With the single exception of a mention in The Kirk Report, by far the biggest traffic directed to Controlled Greed comes from James Altucher's occasional mentions in his blog column in TheStreet.com.
So I like James for that if nothing else.
But I also admire him for something else. He's a great column writer (he might be a great writer, period, for all I know). I'm talking Jim Grant-quality stuff, folks.
Take his latest piece in the Financial Times. Do you know what one of the signs of a top-notch column writer is?
The first sentence. It grabs you. In James' latest FT piece:
In 1985 my dad made $5m.
Short and attention-getting. Anyone who says otherwise is lying, illiterate, or can't read English. And anyone who can resist reading on must possess no curiosity. Or maybe not a pulse.
The column details financial ups and downs in his father's life, and his own. James tried lots of different things, including Zen-style meditation:
All of this is to say: nothing works. The saying, “better to have loved and lost than never to have loved at all” is not true when it comes to money (I’m not so sure it’s true with love either). Better to never have than to taste what feels like immortality and to have to part with it.
I was able to learn from my mistakes and slowly climb out of the hole, possibly becoming a better person as a result. My dad’s worries ultimately overcame him, and he passed away from a stroke two years ago.One thing I learned in the process, as clichéd as it sounds, is that nothing is worth worrying about. Right now, with the US economy seemingly in collapse, a run on the banks being discussed in the mainstream media and the housing crisis on the verge of depression-like proportions, it’s easy to worry or panic.
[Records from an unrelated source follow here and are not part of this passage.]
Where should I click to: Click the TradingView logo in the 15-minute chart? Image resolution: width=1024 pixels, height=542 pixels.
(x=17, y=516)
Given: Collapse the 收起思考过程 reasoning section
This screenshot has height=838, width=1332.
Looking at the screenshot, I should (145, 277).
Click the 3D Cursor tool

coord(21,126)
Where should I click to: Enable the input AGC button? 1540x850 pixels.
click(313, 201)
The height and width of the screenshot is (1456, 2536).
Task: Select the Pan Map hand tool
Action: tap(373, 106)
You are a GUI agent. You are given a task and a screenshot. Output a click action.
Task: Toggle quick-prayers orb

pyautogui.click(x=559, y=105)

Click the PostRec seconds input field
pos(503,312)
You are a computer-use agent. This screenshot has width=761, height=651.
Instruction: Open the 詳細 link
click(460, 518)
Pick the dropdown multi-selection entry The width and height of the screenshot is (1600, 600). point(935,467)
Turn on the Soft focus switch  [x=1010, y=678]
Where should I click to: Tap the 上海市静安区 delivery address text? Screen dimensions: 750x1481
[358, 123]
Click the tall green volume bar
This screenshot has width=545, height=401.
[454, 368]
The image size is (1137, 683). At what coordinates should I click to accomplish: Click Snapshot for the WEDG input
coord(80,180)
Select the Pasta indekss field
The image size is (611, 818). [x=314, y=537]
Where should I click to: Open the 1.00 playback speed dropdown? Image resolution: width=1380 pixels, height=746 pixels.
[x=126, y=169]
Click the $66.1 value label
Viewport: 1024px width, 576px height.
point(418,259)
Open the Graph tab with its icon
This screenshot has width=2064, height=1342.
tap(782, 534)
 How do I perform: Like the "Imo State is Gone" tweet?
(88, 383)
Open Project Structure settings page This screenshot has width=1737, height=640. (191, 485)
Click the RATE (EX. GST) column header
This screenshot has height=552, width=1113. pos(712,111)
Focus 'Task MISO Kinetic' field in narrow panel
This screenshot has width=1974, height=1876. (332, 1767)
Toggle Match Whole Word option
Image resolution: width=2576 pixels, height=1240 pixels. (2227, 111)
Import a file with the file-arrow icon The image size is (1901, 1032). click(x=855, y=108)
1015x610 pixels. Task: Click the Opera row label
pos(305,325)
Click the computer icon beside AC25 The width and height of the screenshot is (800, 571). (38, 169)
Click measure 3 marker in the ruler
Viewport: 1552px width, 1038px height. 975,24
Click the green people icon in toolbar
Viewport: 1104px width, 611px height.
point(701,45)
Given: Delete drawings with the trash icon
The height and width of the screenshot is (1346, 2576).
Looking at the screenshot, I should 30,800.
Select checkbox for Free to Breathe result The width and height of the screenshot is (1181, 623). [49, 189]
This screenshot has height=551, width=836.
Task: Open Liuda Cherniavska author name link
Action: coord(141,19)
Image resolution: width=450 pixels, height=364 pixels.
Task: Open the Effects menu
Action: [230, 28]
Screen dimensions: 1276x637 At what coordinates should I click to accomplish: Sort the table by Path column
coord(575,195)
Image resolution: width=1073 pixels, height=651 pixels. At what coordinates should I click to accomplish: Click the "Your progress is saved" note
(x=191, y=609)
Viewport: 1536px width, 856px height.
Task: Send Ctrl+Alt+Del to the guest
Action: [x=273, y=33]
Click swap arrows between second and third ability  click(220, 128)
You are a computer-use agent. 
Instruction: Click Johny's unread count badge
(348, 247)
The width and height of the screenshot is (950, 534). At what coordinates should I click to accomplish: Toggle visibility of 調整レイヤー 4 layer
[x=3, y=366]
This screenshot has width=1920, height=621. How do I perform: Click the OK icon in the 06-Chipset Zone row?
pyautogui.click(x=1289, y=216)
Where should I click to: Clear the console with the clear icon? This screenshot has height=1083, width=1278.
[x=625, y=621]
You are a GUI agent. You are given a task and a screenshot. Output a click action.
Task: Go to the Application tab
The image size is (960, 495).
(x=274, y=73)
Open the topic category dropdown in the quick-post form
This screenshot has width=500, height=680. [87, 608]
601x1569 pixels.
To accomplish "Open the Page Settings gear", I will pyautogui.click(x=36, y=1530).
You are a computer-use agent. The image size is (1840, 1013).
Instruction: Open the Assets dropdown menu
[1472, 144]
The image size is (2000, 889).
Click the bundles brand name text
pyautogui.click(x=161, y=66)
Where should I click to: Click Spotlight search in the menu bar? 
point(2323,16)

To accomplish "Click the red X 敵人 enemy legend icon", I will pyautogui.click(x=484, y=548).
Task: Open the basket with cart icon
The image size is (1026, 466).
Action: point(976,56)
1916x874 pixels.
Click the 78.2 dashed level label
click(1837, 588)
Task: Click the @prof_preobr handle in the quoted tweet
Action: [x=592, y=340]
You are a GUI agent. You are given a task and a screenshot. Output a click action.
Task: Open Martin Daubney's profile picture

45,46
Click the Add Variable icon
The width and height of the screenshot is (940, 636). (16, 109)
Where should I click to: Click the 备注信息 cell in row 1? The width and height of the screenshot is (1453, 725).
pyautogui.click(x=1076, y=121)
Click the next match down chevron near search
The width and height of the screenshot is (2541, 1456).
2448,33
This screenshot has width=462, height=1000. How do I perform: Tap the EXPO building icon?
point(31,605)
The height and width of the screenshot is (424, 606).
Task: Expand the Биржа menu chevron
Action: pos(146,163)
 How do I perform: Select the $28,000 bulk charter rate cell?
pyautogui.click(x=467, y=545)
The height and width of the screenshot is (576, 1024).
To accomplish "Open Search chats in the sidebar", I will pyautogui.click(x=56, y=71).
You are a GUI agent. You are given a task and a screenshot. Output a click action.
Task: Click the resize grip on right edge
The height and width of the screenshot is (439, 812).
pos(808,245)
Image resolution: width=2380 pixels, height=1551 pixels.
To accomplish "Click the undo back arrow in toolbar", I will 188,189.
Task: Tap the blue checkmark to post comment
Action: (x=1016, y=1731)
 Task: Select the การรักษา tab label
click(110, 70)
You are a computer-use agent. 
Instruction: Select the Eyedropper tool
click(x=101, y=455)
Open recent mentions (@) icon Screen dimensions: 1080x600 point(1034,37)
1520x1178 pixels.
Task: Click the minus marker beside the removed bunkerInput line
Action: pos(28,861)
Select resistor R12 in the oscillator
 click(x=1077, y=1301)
You and I could do worse than to read -- and re-read -- this column. Especially with the New Year approaching. Here's how James Altucher ends this one:
With persistence, diversification (both in your career and in your investments), and learning to postpone worry for a brighter day, these moments of panic turn into long-term opportunities if taken advantage of. As for me, the internet, plus investing, has paid off for now. But unfortunately my dad didn’t live to see it.